* [Work required] Start at the line in the entries below that contains "Screen dimensions: 1178x1008", stop at the line that contains "Task: Click the quantity value 1", and output exactly the lines in that span, both ends included.

* [Extracted records]
···

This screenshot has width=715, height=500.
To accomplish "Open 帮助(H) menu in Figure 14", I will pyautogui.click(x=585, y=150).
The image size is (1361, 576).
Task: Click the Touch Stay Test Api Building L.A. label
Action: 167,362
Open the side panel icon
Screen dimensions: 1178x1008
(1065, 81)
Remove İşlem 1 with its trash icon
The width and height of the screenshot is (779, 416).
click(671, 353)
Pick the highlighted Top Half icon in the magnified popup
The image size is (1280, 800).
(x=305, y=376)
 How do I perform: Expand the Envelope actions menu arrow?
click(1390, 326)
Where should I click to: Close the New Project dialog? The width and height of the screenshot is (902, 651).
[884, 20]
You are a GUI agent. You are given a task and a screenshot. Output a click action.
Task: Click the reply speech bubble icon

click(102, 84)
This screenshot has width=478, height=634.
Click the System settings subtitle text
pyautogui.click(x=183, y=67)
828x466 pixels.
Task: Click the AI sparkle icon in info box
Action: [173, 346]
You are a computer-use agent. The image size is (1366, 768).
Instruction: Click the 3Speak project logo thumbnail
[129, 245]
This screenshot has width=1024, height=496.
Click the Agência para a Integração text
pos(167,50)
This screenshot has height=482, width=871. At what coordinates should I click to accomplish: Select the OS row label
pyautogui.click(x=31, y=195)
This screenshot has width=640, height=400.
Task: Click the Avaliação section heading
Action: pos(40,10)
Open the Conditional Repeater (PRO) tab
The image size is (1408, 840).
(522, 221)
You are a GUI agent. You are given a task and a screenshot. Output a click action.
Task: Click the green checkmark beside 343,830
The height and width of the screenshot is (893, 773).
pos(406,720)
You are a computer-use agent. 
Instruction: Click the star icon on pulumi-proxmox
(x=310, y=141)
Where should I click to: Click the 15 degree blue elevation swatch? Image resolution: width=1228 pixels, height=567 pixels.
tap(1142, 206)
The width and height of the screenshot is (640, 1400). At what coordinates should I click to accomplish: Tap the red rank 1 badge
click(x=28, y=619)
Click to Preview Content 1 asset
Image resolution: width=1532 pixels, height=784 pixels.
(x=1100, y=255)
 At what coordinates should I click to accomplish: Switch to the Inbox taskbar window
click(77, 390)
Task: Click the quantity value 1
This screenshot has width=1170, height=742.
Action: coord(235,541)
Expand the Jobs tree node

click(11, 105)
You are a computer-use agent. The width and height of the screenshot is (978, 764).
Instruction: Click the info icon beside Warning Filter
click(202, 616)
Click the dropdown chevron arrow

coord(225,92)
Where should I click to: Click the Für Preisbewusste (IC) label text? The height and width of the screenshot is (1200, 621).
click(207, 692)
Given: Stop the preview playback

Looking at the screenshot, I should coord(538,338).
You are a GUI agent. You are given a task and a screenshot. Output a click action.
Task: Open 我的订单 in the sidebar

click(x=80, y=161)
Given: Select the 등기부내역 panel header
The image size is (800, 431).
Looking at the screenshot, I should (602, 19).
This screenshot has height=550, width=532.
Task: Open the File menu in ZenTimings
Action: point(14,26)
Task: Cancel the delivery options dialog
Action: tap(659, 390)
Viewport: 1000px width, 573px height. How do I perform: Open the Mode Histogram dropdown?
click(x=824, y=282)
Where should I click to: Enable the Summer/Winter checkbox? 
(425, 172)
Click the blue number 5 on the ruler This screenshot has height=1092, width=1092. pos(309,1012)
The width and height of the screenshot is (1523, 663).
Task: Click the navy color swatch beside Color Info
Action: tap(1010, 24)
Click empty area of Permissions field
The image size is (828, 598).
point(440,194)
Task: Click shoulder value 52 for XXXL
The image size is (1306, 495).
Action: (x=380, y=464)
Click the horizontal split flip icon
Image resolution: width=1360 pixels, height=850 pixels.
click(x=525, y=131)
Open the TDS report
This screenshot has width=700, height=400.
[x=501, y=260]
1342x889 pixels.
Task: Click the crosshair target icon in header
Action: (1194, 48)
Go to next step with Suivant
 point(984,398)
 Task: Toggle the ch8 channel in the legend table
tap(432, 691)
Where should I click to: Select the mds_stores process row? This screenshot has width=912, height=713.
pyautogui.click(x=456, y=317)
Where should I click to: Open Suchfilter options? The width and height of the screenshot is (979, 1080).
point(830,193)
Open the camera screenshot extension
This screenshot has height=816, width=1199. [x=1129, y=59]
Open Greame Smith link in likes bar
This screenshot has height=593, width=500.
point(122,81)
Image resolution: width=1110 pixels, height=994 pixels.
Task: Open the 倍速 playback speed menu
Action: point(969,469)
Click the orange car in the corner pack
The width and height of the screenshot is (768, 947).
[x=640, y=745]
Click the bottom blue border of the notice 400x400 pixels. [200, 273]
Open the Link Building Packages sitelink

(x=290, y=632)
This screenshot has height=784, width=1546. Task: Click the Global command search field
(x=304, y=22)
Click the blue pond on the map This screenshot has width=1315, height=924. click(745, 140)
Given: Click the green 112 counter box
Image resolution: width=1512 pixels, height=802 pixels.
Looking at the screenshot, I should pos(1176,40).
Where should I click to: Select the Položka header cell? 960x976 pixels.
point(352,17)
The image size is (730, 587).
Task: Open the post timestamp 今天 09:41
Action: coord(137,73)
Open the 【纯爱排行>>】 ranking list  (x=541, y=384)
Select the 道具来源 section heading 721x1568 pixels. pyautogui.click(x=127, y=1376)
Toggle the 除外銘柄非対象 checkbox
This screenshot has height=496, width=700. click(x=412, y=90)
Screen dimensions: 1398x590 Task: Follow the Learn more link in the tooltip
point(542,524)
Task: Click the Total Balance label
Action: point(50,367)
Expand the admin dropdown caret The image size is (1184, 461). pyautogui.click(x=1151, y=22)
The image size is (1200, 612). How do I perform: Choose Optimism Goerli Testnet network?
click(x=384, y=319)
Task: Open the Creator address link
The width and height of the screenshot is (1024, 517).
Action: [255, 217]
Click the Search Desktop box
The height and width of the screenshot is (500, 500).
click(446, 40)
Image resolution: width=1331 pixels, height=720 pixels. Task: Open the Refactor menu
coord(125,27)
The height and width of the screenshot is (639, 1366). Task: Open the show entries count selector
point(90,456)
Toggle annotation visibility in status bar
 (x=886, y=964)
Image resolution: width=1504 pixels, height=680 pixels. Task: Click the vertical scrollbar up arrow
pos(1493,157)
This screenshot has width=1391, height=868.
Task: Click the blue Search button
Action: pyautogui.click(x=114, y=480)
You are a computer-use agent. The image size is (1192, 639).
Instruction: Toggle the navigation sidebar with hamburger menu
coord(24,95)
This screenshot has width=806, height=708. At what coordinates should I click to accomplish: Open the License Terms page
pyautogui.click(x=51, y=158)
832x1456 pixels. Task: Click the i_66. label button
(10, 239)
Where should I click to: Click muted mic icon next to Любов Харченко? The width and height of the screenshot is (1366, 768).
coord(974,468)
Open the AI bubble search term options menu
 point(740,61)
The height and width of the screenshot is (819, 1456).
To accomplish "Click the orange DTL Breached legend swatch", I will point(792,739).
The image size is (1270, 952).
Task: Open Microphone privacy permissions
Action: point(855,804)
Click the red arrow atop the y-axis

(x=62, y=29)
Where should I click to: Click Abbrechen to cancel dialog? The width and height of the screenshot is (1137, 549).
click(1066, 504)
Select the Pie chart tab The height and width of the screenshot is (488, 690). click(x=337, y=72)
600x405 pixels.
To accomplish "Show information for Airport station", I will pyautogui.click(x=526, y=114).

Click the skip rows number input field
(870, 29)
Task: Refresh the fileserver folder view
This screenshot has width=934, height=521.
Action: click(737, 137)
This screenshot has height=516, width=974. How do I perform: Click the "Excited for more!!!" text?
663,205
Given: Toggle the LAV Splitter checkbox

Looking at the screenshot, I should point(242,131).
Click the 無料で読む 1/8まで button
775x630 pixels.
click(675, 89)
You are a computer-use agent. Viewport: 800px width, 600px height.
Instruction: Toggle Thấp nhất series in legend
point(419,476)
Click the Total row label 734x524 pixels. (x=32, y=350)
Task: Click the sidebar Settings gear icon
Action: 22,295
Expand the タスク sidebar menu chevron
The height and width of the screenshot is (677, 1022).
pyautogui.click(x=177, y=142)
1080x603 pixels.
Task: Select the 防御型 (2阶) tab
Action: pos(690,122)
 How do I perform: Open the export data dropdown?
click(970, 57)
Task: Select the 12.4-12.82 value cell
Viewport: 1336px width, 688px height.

···

* [Task result]
Screen dimensions: 1178x1008
(1065, 81)
Remove İşlem 1 with its trash icon
The width and height of the screenshot is (779, 416).
click(671, 353)
Pick the highlighted Top Half icon in the magnified popup
The image size is (1280, 800).
(x=305, y=376)
 How do I perform: Expand the Envelope actions menu arrow?
click(1390, 326)
Where should I click to: Close the New Project dialog? The width and height of the screenshot is (902, 651).
[884, 20]
You are a GUI agent. You are given a task and a screenshot. Output a click action.
Task: Click the reply speech bubble icon

click(102, 84)
This screenshot has width=478, height=634.
Click the System settings subtitle text
pyautogui.click(x=183, y=67)
828x466 pixels.
Task: Click the AI sparkle icon in info box
Action: [173, 346]
You are a computer-use agent. The image size is (1366, 768).
Instruction: Click the 3Speak project logo thumbnail
[129, 245]
This screenshot has width=1024, height=496.
Click the Agência para a Integração text
pos(167,50)
This screenshot has height=482, width=871. At what coordinates should I click to accomplish: Select the OS row label
pyautogui.click(x=31, y=195)
This screenshot has width=640, height=400.
Task: Click the Avaliação section heading
Action: pos(40,10)
Open the Conditional Repeater (PRO) tab
The image size is (1408, 840).
(522, 221)
You are a GUI agent. You are given a task and a screenshot. Output a click action.
Task: Click the green checkmark beside 343,830
The height and width of the screenshot is (893, 773).
pos(406,720)
You are a computer-use agent. 
Instruction: Click the star icon on pulumi-proxmox
(x=310, y=141)
Where should I click to: Click the 15 degree blue elevation swatch? Image resolution: width=1228 pixels, height=567 pixels.
tap(1142, 206)
The width and height of the screenshot is (640, 1400). At what coordinates should I click to accomplish: Tap the red rank 1 badge
click(x=28, y=619)
Click to Preview Content 1 asset
Image resolution: width=1532 pixels, height=784 pixels.
(x=1100, y=255)
 At what coordinates should I click to accomplish: Switch to the Inbox taskbar window
click(77, 390)
Task: Click the quantity value 1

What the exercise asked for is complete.